Other Views:  I’m going to go at this one a bit differently. So I haven’t always given my opinion on other opinion/insight pieces, but I think a recent one submitted to Accounting Technology bears noting. Cloud computing and IT consultant to CPA firms Roy Keely gives firms what they need to know and look out for concerning the terms and conditions associated with moving to the cloud. Keely, who many know as the vice president of market strategy at Xcentric, penned the piece ‘Going to the Cloud with Assurance.’ He wrote it as a short instruction manual for firms that have maybe taken some steps towards using a cloud service provider and gotten burned or are considering the move and want to be aware of what to expect.

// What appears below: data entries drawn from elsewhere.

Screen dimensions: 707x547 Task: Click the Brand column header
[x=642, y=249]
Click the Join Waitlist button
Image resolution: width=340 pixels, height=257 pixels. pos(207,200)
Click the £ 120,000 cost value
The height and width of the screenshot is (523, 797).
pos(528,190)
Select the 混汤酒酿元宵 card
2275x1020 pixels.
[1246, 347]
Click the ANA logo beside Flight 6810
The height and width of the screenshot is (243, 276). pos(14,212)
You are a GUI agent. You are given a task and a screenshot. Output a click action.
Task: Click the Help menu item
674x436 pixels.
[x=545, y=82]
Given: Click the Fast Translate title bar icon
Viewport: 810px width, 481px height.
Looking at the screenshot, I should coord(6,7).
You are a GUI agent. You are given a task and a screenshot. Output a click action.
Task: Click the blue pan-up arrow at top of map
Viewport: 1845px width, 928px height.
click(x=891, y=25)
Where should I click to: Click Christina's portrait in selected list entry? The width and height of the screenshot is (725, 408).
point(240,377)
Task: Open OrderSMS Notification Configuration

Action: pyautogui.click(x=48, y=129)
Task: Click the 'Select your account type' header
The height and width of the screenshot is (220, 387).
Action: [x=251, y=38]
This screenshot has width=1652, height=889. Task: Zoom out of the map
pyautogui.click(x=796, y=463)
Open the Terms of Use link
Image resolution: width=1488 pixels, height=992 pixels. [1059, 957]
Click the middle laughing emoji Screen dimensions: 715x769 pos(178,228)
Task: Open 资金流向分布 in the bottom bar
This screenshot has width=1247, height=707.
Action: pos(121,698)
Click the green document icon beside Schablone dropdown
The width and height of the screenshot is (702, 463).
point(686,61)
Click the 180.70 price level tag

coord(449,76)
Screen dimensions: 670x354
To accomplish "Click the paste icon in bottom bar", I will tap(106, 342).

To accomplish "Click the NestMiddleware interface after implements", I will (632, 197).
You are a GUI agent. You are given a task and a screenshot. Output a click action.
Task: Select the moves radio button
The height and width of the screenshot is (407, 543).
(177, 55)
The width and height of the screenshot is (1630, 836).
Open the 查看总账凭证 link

What I liked is that all too often the tales of cloud caution, among accounting firms, are around things like security and where’s my data and all that. Keely’s piece goes into another very important aspect of going to the cloud, which is the contract and service level agreement with said provider. He explains what to be wary of, what to ask, and what you should know about the nature of these agreements – which is, essentially, that they tend to favor the vendor and not you the user. This doesn’t mean they’re all bad, just that when entering into a relationship with a cloud service provider or vendor you know what to expect. It’s worth a read if you haven’t already.

Final thoughts: So one other item came up this week I just wanted to mention, and that was the Intuit announcement that transactions from Square can now integrate into QuickBooks. Now, on the surface, all well and good here and it makes sense. In fact, why didn’t they do this sooner? The fact is, and maybe it’s just me that finds it interesting, but Intuit also has GoPayment – the prime competitor to Square. I guess it’s just another case of getting friendly with a competitor for a greater good. In this case, Intuit can now chalk up another integration to QuickBooks -- it's largest selling product -- which again makes all the sense in the world. I don’t have the full numbers on GoPayment’s user base versus Square’s but it’s kind of moot if you are just considering that now both integrate with QuickBooks so in the end for Intuit it won’t matter which a retailer uses (as long as they have QuickBooks).